In the middle is the oldest of the sisters, but she looks the least like the others. The lower half of her face is obscured by a small doll, only the slightest corner of her Mona Lisa smile showing. She's pale in the eye of the camera, and her hair looks like it could have been light brown or dark blond. She's wearing some sort of shawl over her head, white to match her simple dress. She fits and yet doesn't fit in the picture, different from the others but still part of the family.

And finally, the 4th sibling half kneels to the right, her mouth puckered as if in speech and a Ponytail Sewing Kit held out proudly in front of her. She is my favorite part of the photo. Her eyes are alive and excited, her pose as if she's about to jump up and show Mommy--look! look!--her new sewing kit. She looks like the pictures of my mom I've seen from when she was younger. Maybe that's why I was drawn to this snapshot.

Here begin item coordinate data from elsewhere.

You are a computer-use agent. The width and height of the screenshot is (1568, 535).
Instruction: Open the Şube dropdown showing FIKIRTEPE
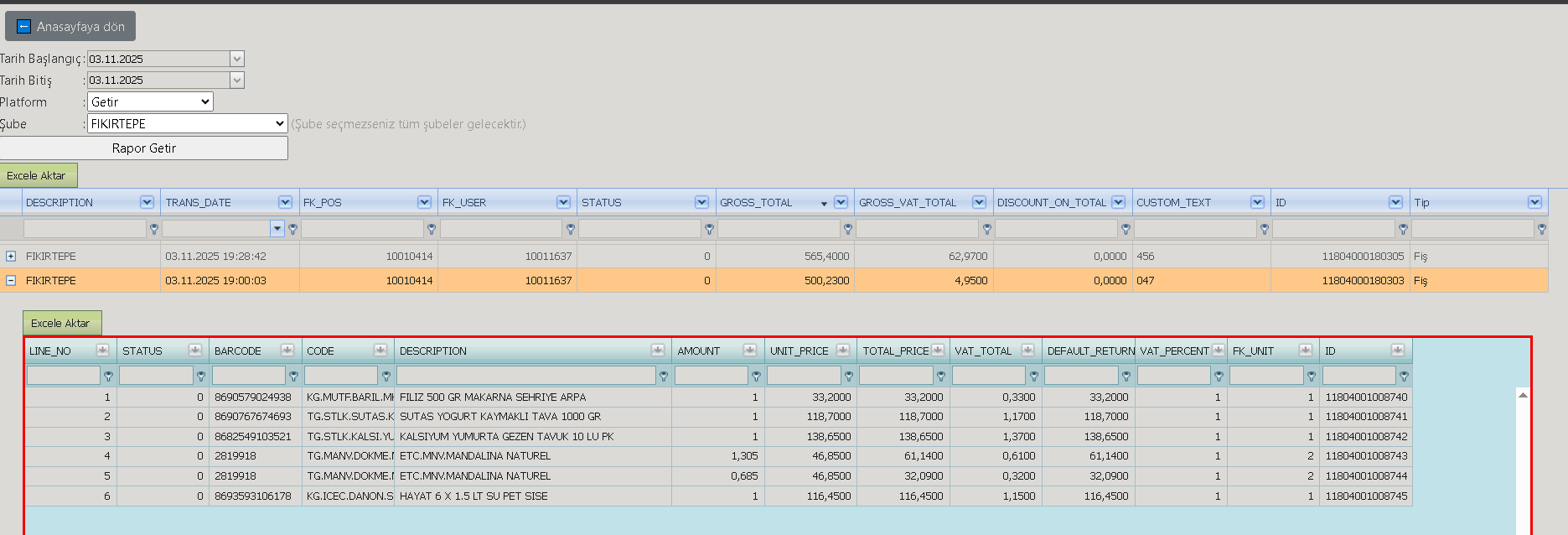(x=188, y=123)
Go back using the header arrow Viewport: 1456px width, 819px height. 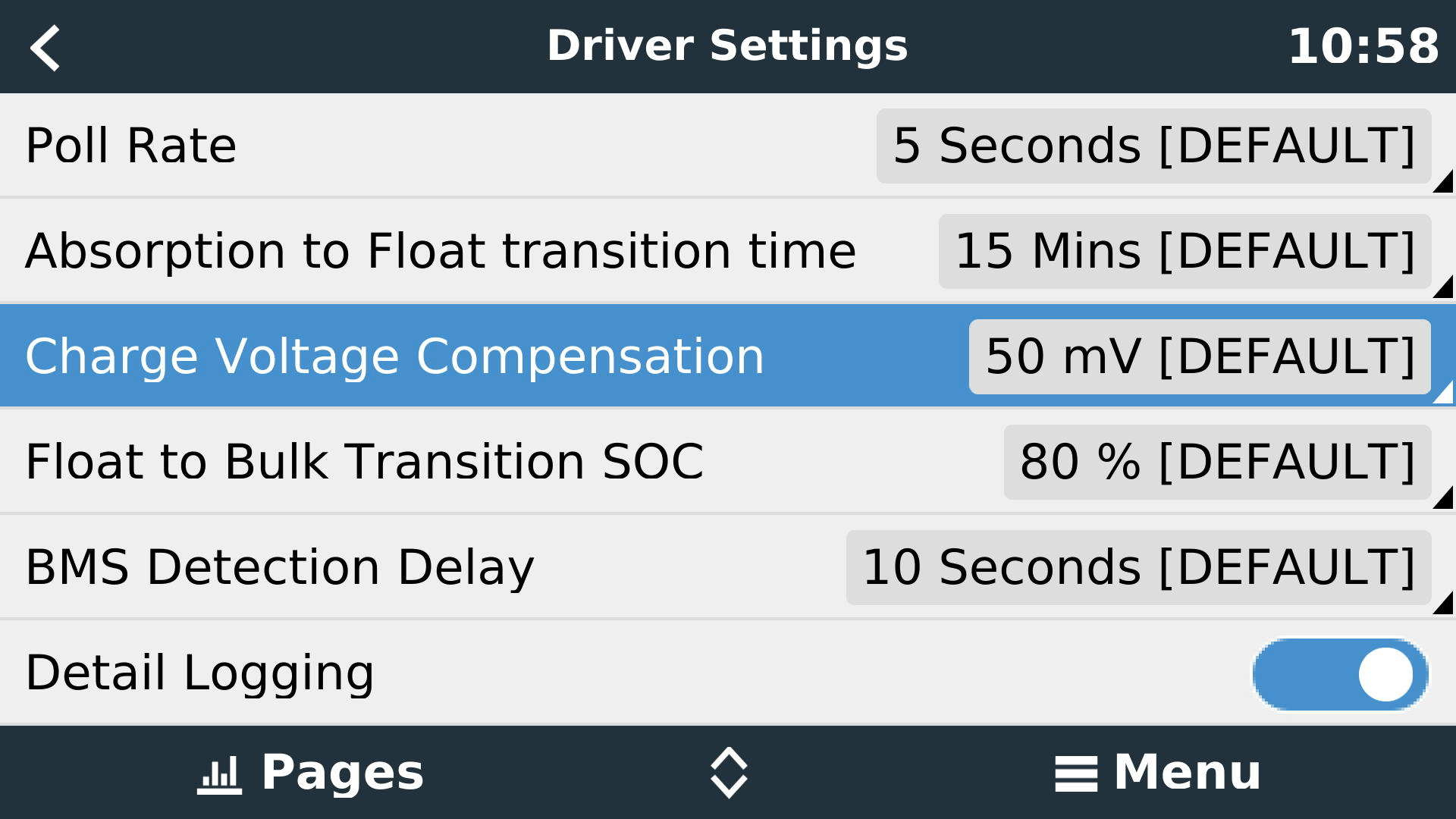coord(45,48)
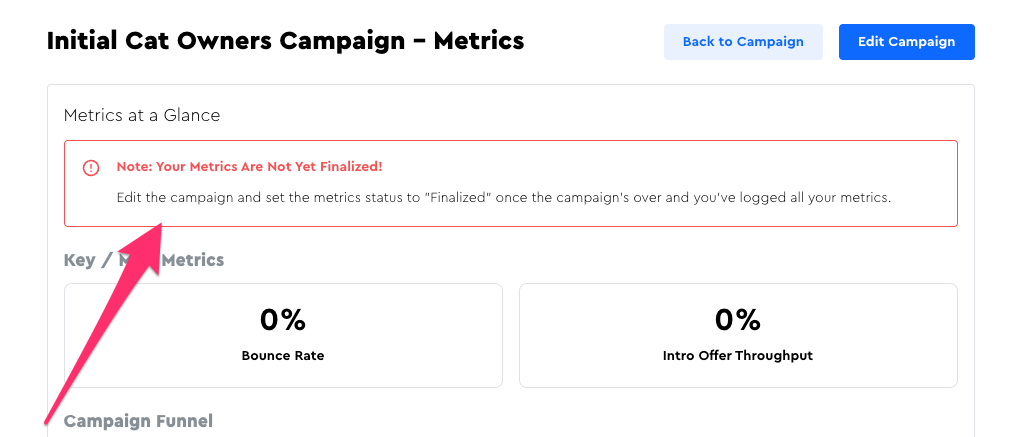Click the Metrics Not Yet Finalized note title

tap(249, 167)
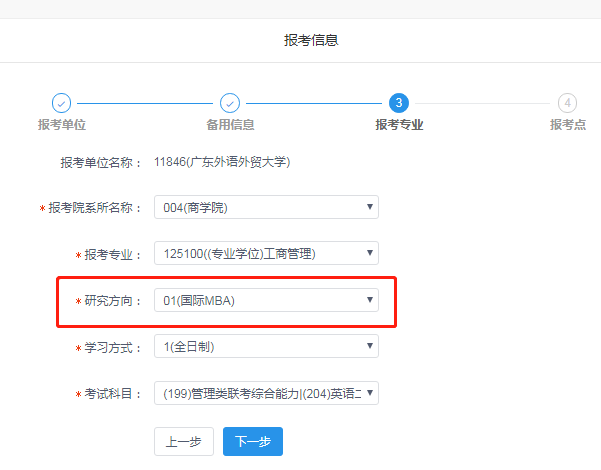
Task: Click the 考试科目 field label
Action: tap(110, 394)
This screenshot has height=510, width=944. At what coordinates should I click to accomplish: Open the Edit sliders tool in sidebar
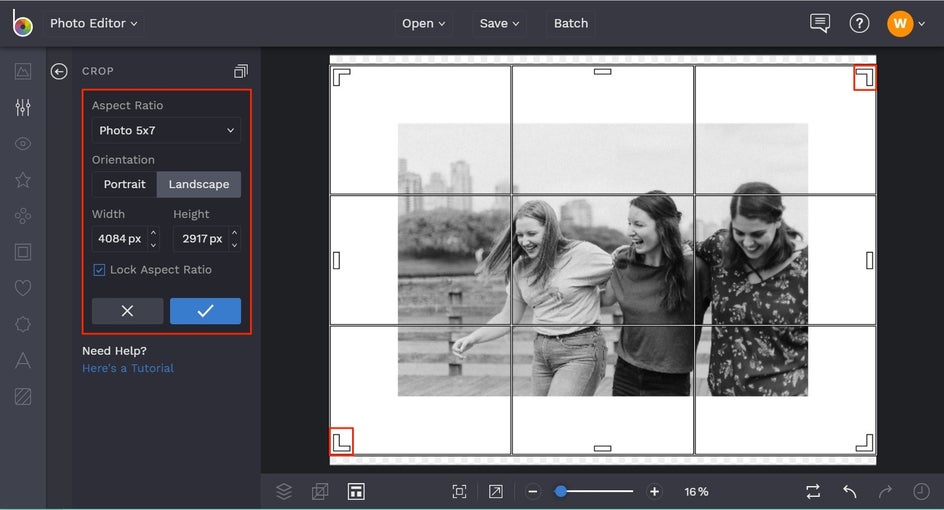(23, 108)
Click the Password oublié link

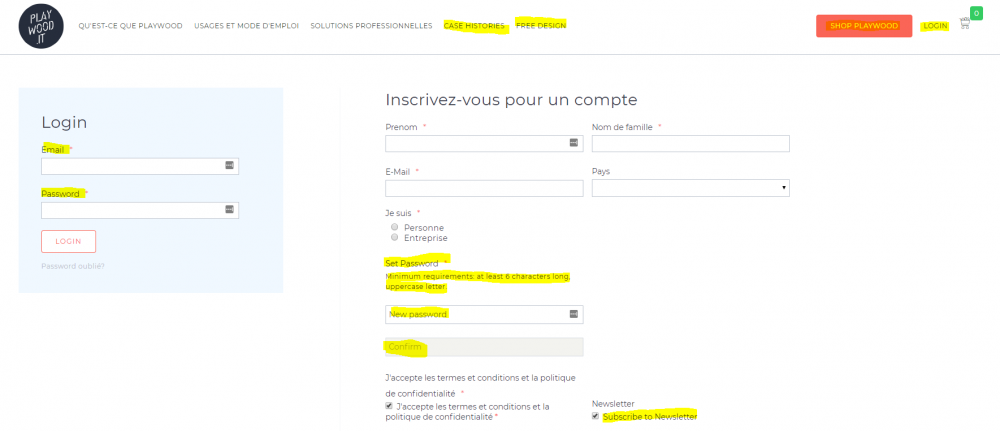(72, 266)
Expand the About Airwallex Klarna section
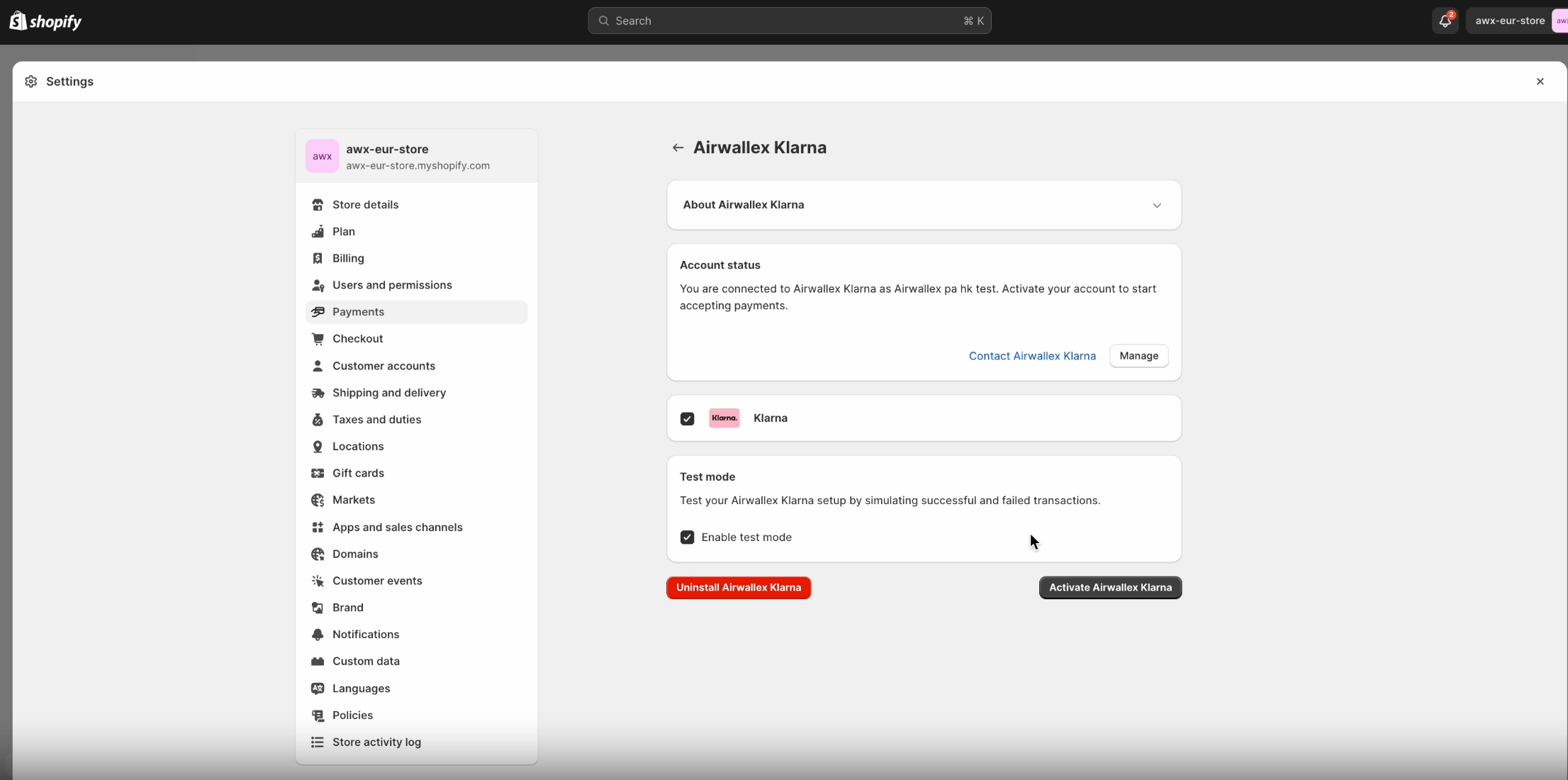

Or maybe it was its crinkled, soft edges and uneven cut, or the fact that all four family members sit off-center, slightly to the left of the frame. Maybe it was the faded 1960 penciled on the back, without any other names or a place or a date. No "Mark, Suzie, Karen, and Joy, Columbus, OH." Just 1960. The carpet they kneel on attests to this date.

Maybe it was just impulse that led me to pick it up in the first place, but the harder I looked at it, the more I loved this picture. It recalls countless Christmases I've experienced from more than one angle. I was once the little girl holding my favorite present out like a trophy, satisfied and triumphant. I was once the littlest person there, bottomless glee overtaking me just at the sight of the colored packages under the tree. And now I look on in an amused way as my brothers (really only Will anymore) tear through their presents, intent on opening the biggest first, then the smallest.

Over it all--the nostalgia, the curiosity--was an overwhelming sense that I had just gotten a glimpse into the past lives of these people; people who, in all likelihood, I would never meet or see as they are now. People who had gone on to grow up and get married and have children, to fulfill their dreams and meet their own failures. But I would and will never know.

And so I slid the picture from its place in the Lost and Found Photos album and into my pocket. Maybe I should have felt guilty, but instead I just felt pensive, like something greater than me had just brushed past and I missed it.